(Items from a data source)
::::::

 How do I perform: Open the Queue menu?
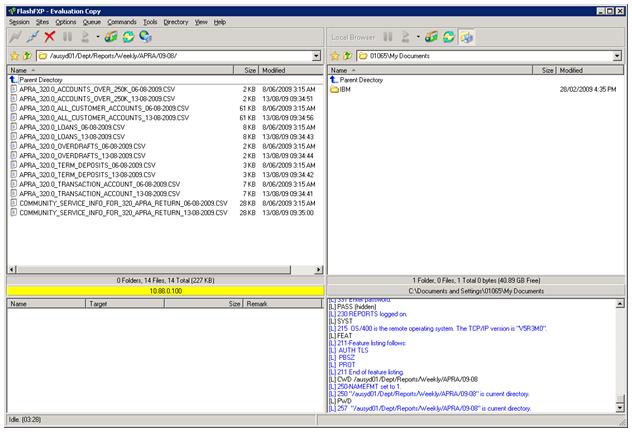(x=91, y=21)
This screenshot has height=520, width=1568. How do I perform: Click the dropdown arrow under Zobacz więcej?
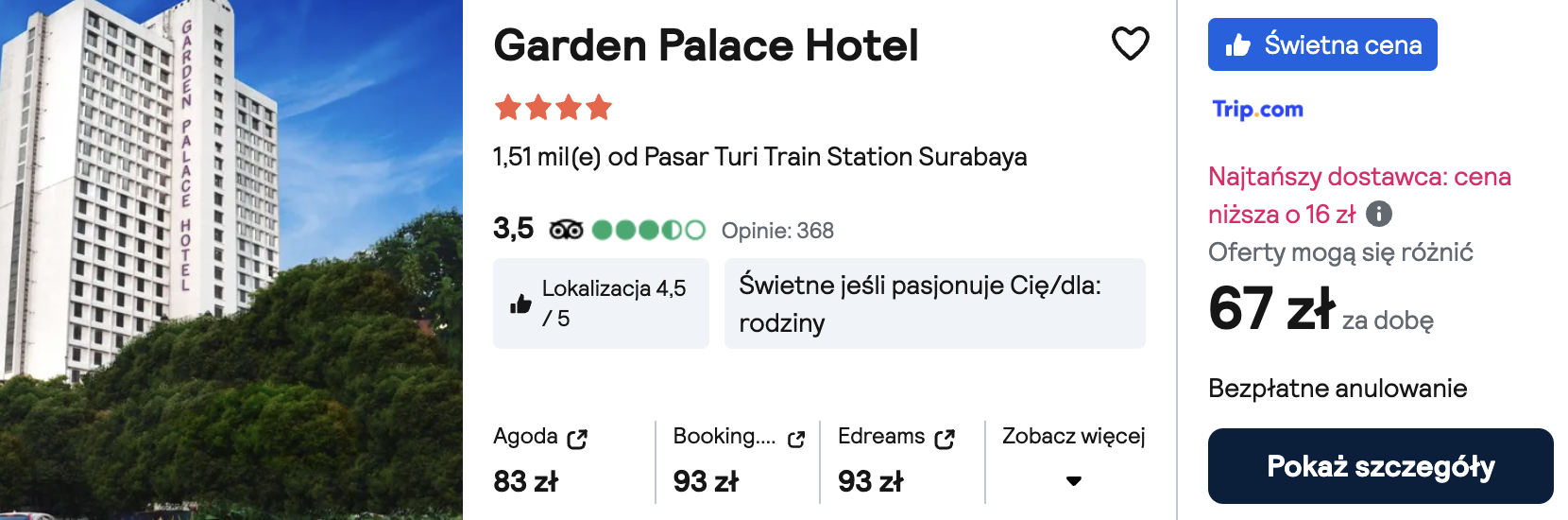coord(1073,481)
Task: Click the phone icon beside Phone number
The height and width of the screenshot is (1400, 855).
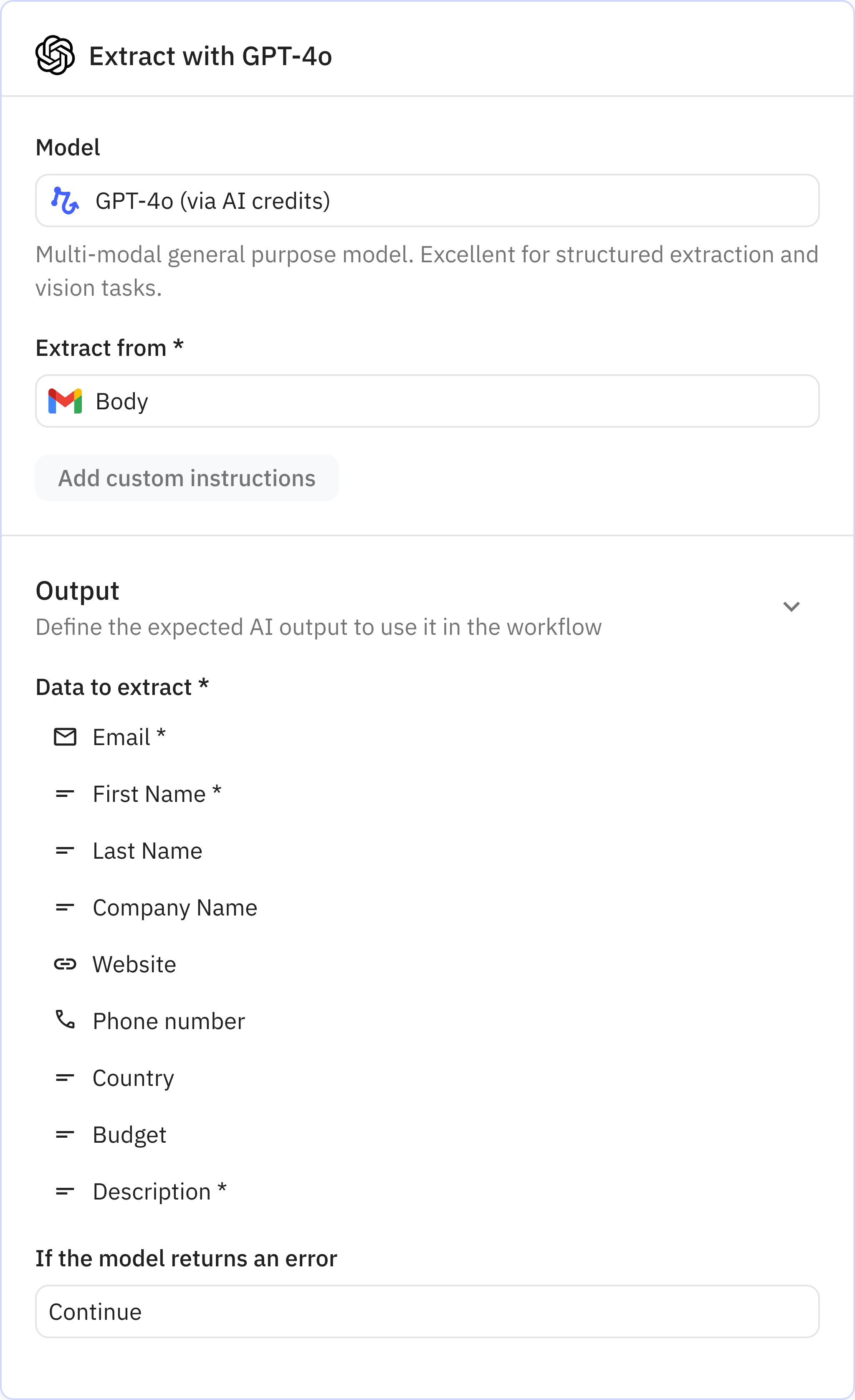Action: click(x=65, y=1020)
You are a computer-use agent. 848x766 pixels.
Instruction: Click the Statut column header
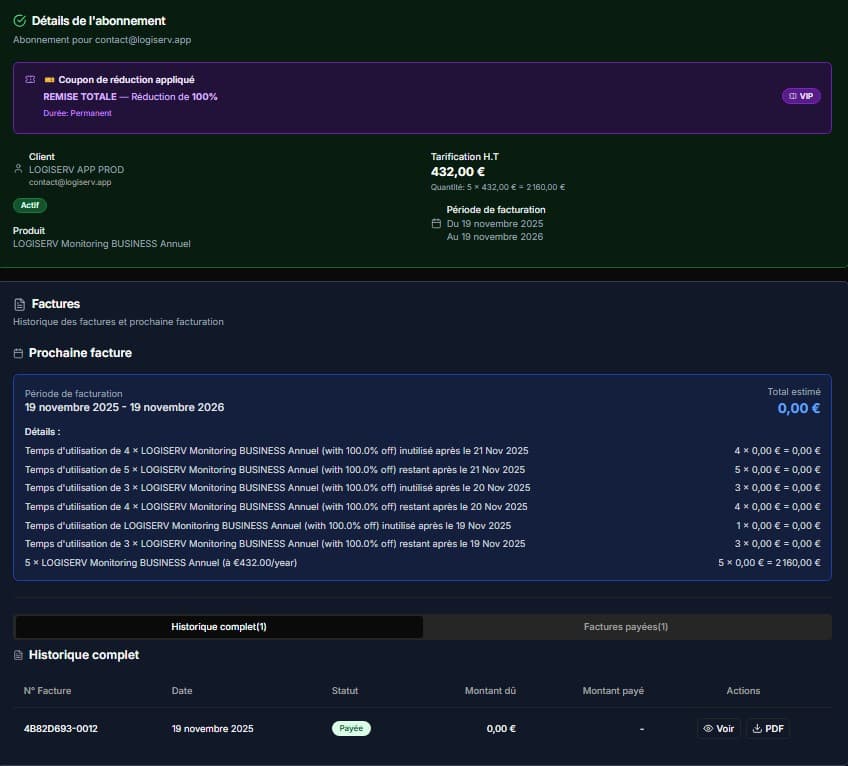pyautogui.click(x=345, y=691)
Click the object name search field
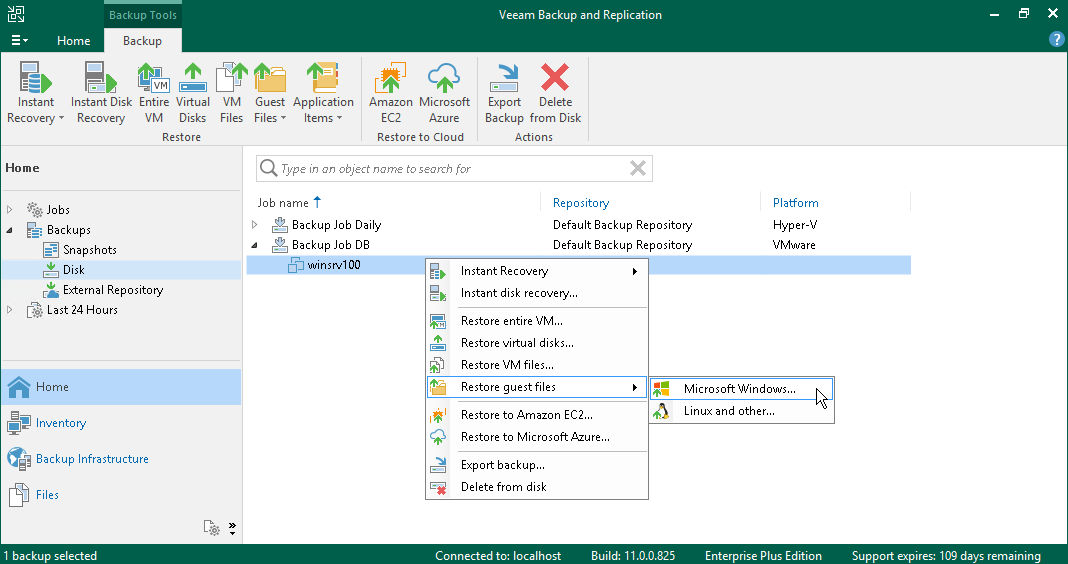Image resolution: width=1068 pixels, height=564 pixels. [450, 169]
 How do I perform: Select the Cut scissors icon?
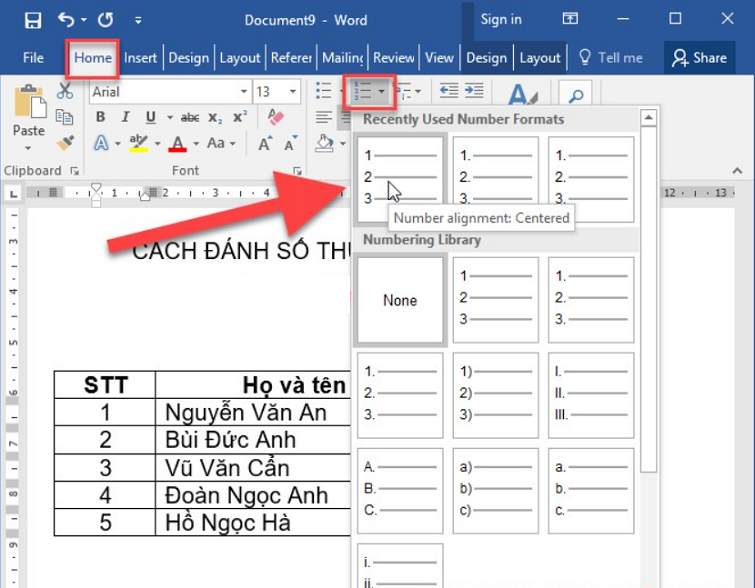[66, 91]
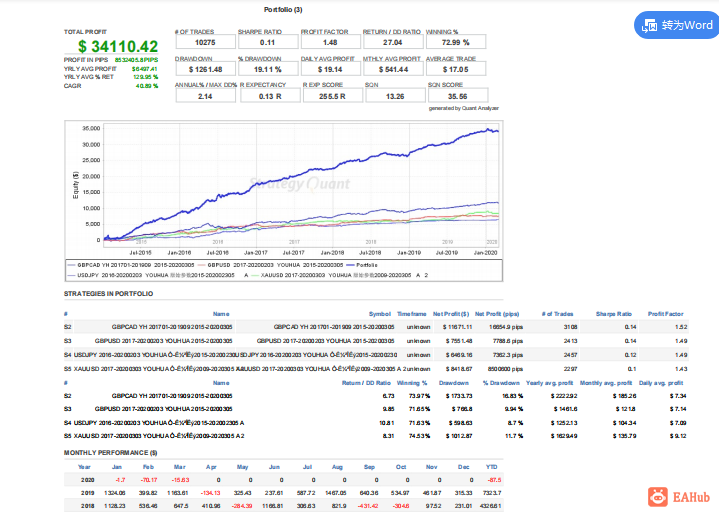Screen dimensions: 719x512
Task: Click the Net Profit ($) column header
Action: coord(451,314)
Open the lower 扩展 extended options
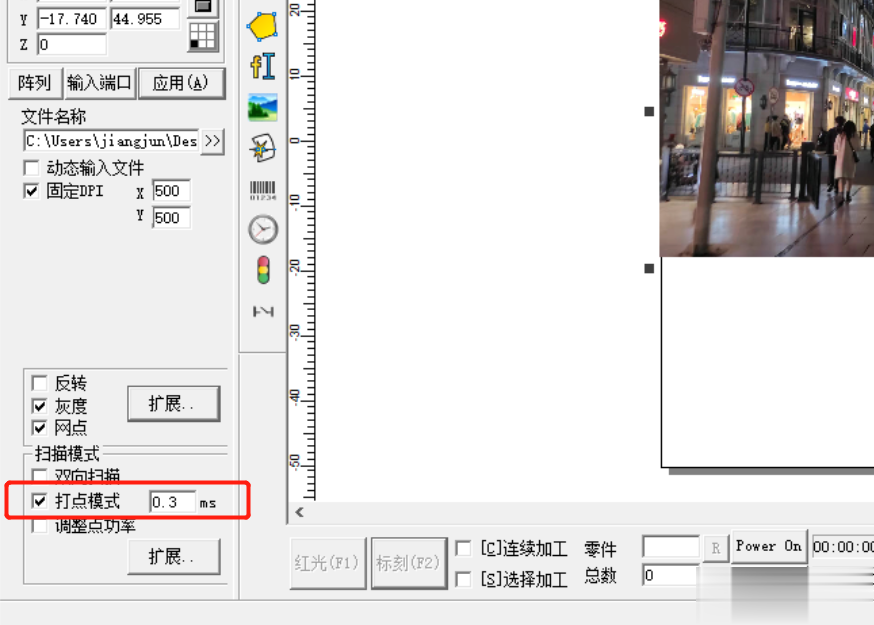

::::::

▸ The problem
Repeat the records verbatim, excluding pictures.

▸ Exercise response
 How do I perform: Open the Queue menu?
(x=91, y=21)
This screenshot has height=520, width=1568. How do I perform: Click the dropdown arrow under Zobacz więcej?
coord(1073,481)
Task: Click the phone icon beside Phone number
The height and width of the screenshot is (1400, 855).
Action: click(x=65, y=1020)
You are a computer-use agent. 848x766 pixels.
Instruction: Click the Statut column header
pyautogui.click(x=345, y=691)
Click the object name search field
Image resolution: width=1068 pixels, height=564 pixels. [450, 169]
 How do I perform: Select the Cut scissors icon?
[66, 91]
Screen dimensions: 719x512
Task: Click the Net Profit ($) column header
Action: coord(451,314)
Open the lower 扩展 extended options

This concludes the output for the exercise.